O recado foi dado em São Paulo, no Caesar Business, nos dias 6 e 7 de maio, por especialistas nacionais e estrangeiros, diretores de entidades, dirigentes dos mais diversos órgãos do setor público e privado.
Em entrevista coletiva, a diretora executiva da CNseg, Solange Beatriz Palheiro Mendes, reconheceu “que há problemas com o consumidor mas também há disposição e várias ações para tentar resolvê-los”. Como exemplo, ela citou a criação das ouvidorias nas seguradoras e de uma comissão específica para o tema na CNSeg, com 52 membros. “As ouvidorias trouxeram modernidade à nossa atividade, além de diminuir o nível de judicialização, possibilitando que milhares de processos sejam resolvidos nas próprias empresas”.
O presidente da Comissão de Ouvidoria da CNSeg, Silas Rivelle Junior, apresentou os números de atendimentos prestados pelas ouvidorias das seguradoras em 2013, que registraram um aumento de 44% em relação a 2012. Foram 66.623 atendimentos em 2013 contra 46.344 em 2012. Rivelle atribuiu este aumento da demanda à confiança que os ouvidores conquistaram dos consumidores. “Eles nos veem como seus representantes, o seu canal, dentro das empresas”, declarou. Segundo ele, a principal reclamação dos segurados é quanto ao tempo de regulação dos sinistros pelas seguradoras.
A garantia estendida, vendida no varejo,também tem sido alvo de muitas críticas dos consumidores. Por isso, o presidente da Comissão do Consumidor da CNSeg, Vladimir Freneda, disse que com a entrada do varejo no mercado de seguros, “será preciso levar mais informação ao consumidor”. Além de ações junto aos vendedores destas redes, a atuação conjunta da CNSeg, Susep e a Senacom, pretende garantir uma campanha educativa e de esclarecimento sobre o produto de seguro vendido por estas lojas.

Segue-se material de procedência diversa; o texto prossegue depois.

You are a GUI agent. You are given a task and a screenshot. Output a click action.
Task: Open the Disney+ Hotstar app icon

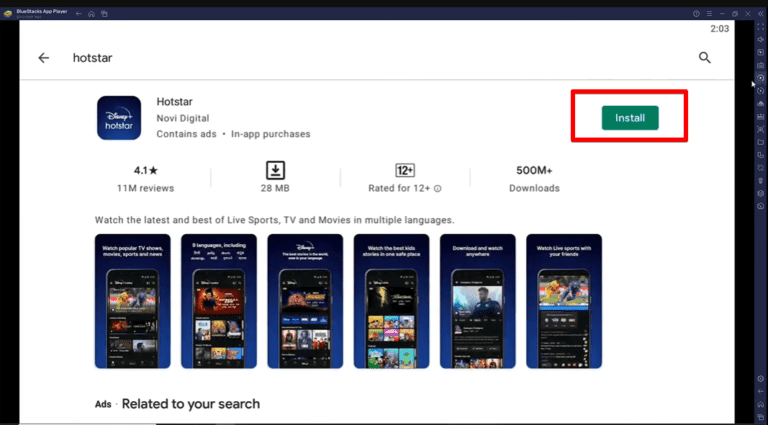pos(119,118)
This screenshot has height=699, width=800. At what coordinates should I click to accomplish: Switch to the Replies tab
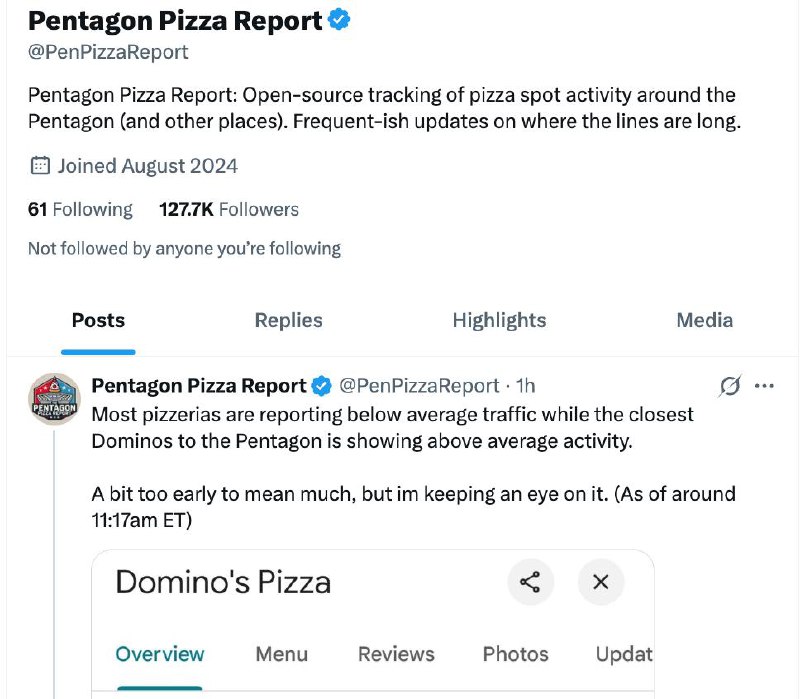pos(288,320)
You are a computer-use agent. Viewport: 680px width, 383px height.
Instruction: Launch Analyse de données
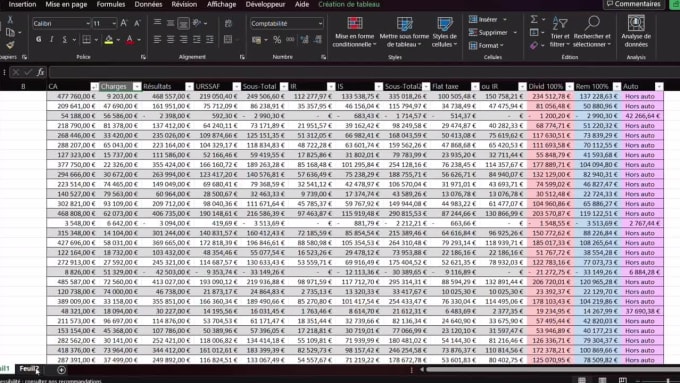click(x=636, y=32)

Consumo & comunismo – Oprofessor da PUC/SP, Marcelo Sodré, comemorou que hoje no Brasil, a defesa do consumidor está inserida no ambiente de negócios. “Até a década de 70 quem falava em defesa do consumidor era considerado comunista”. Com a abertura do mercado brasileiro, a criação do Código de Defesa do Consumidor, o consumidor, “ficou mais exigente e atento e criou-se uma consciência sobre o tema na sociedade. Já avançamos muito quanto aos direitos dos consumidores a ponto de hoje em dia estarem em pauta também os deveres do consumidor”.

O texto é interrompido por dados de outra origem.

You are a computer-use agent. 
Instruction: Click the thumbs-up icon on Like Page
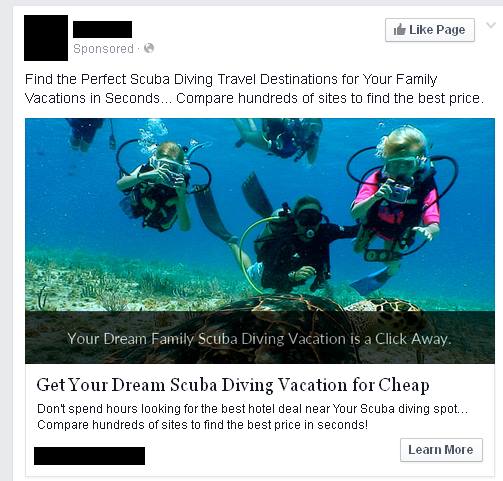click(x=399, y=30)
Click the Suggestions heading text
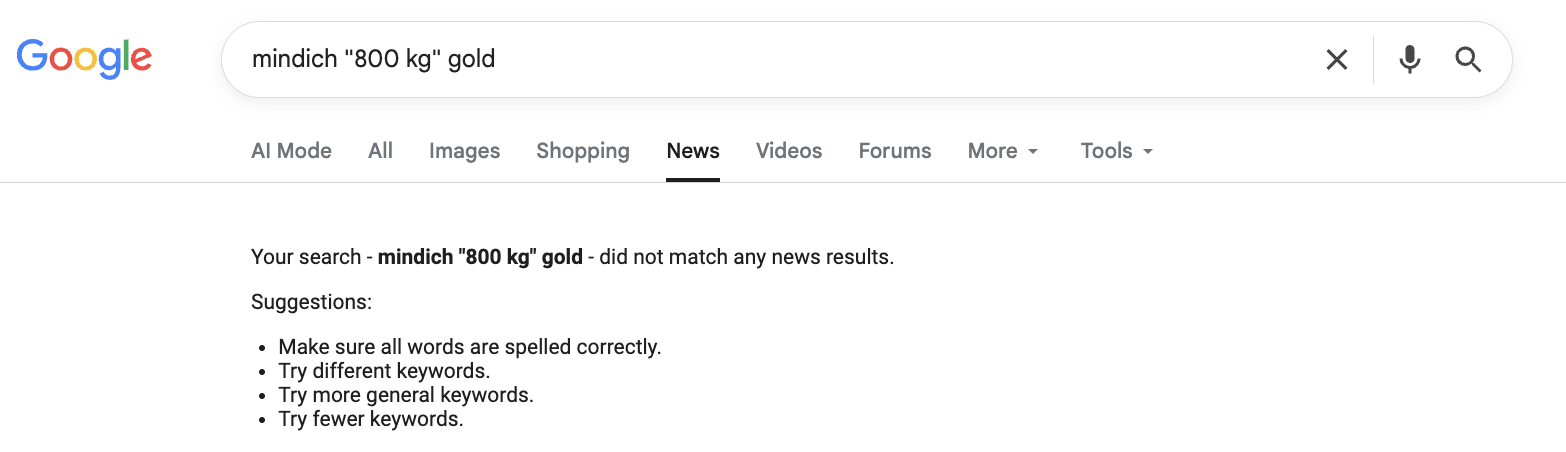1566x452 pixels. [311, 302]
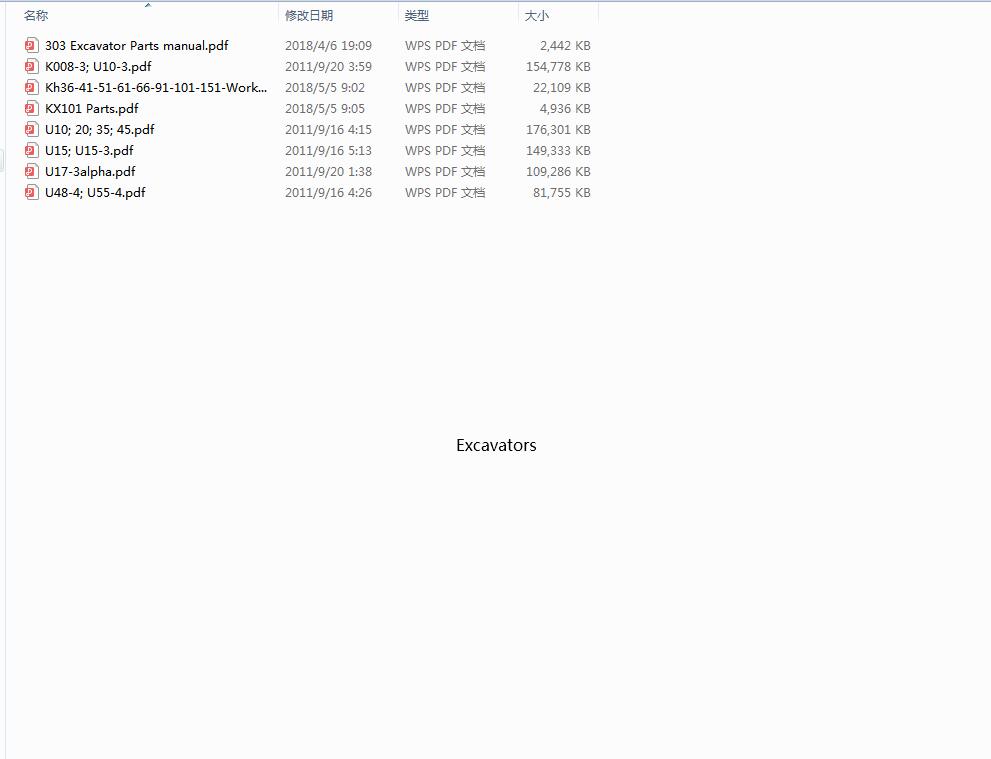Screen dimensions: 991x759
Task: Toggle sort arrow above the 名称 column
Action: (148, 6)
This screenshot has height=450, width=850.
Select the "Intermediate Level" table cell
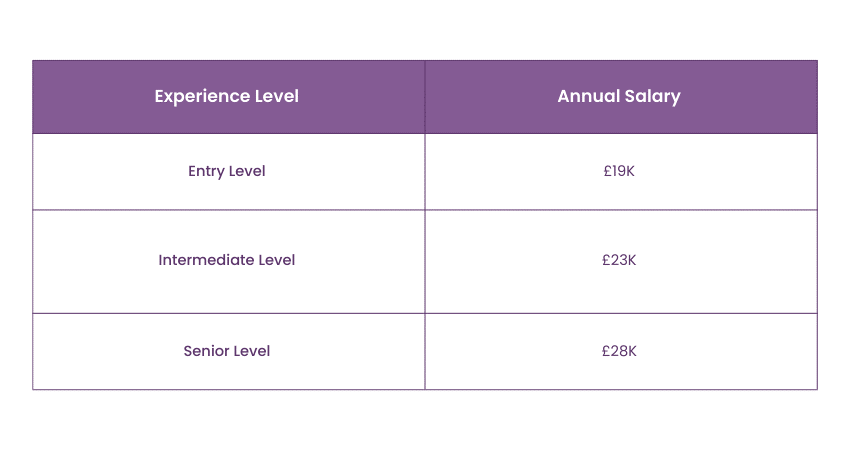[x=227, y=260]
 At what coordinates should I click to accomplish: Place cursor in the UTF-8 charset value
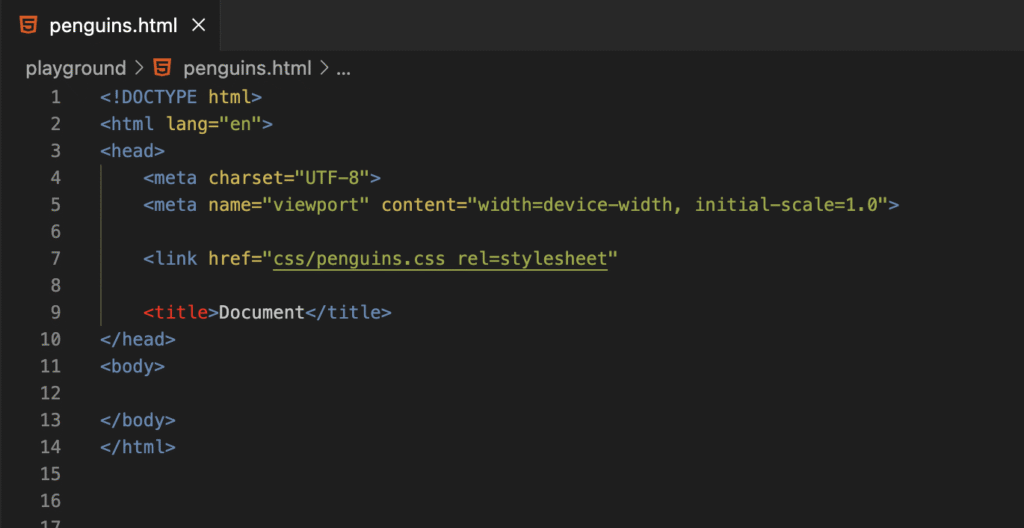[x=332, y=178]
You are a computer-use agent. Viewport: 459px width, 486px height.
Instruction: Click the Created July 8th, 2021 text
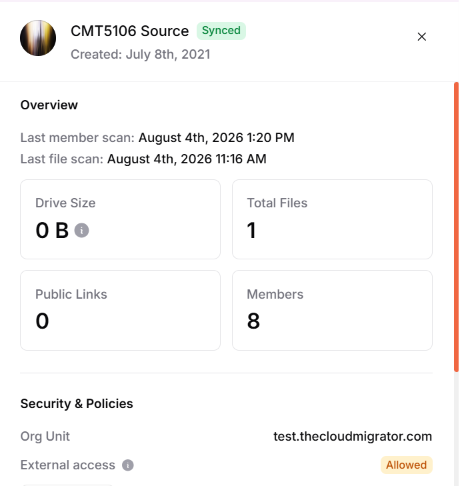tap(140, 54)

Massificados – Vem do Peru o exemplo mais curioso de venda de seguros massificados ou microsseguros para consumidores de baixa renda. Foi o que mostrou Auri Carrasco Eléspuru, gerente da seguradora La Positiva. Ela exibiu um vídeo, mostrando lojas, lanchonetes e até mesmo bares bem populares com cartazes improvisados fixados em suas fachadas com os dizeres: Compre seu seguro aqui. Na mira, 80% de trabalhadores informais sem acesso ao sistema financeiro. “Tudo rápido, sem burocracia”, afirmou, acrescentando: “Trata-se de um projeto inovador, valioso e eficiente”.

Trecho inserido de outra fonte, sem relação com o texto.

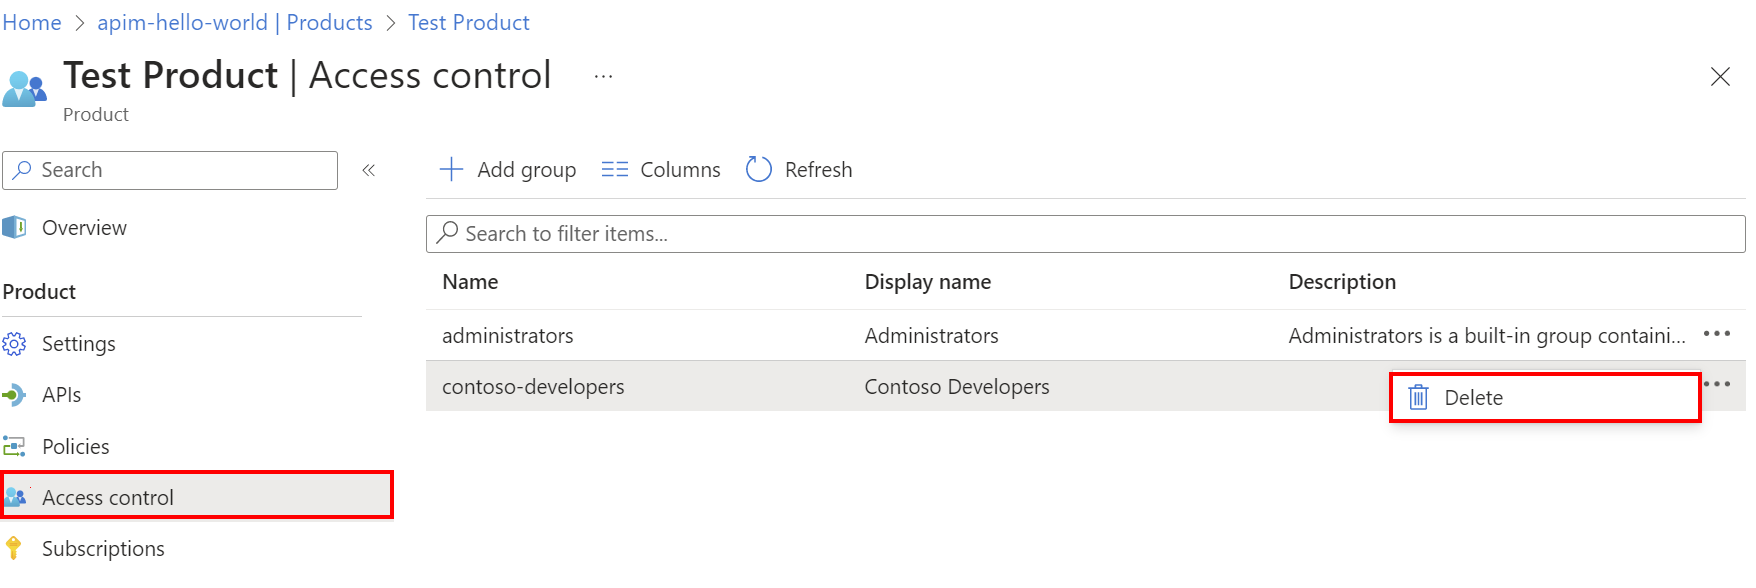
Task: Open ellipsis menu for contoso-developers row
Action: tap(1718, 383)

O consultor Miguel Solana da Organização Internacional do Trabalho – OIT (Microinsurance Officer, Microinsurance InnovationFacility) apresentou estudos comparativos sobre venda de microsseguros no Brasil, Filipinas, Quênia e África do Sul. Segundo os quatro parâmetros estabelecidos pela ferramenta PACE (Produto/Acesso/Custo e Experiência) os pesquisadores da OIT chegaram à conclusão de que o país que oferece melhores condições para vendas para a população de baixa renda são as Filipinas. “O Brasil leva muito tempo para pagar estes sinistros, enquanto as Filipinas pagam em 24 horas, no máximo 48 horas”, afirmou Solana.
Cultura - Criag Churchill, CEO da mesma organização, encerrou a Conferência deixando um conselho para os brasileiros: “a melhor maneira de ajudar as pessoas a entenderem o seguro é pagando os sinistros. Só assim eles vão confiar mais nas companhias e no próprio sistema de seguros”.
Outro desafio para o setor foi lançado pelo economista Eduardo Gianetti: “o consumidor brasileiro vive o presente sem pensar no futuro. Por isso, no Brasil crescem rapidamente as indústrias de cosméticos e vitamínicos, por exemplo, em detrimento dos seguros que ocupa o 17º lugar no ranking das preferências nacionais. É uma sociedade aflita em desfrutar o momento”, afirmou.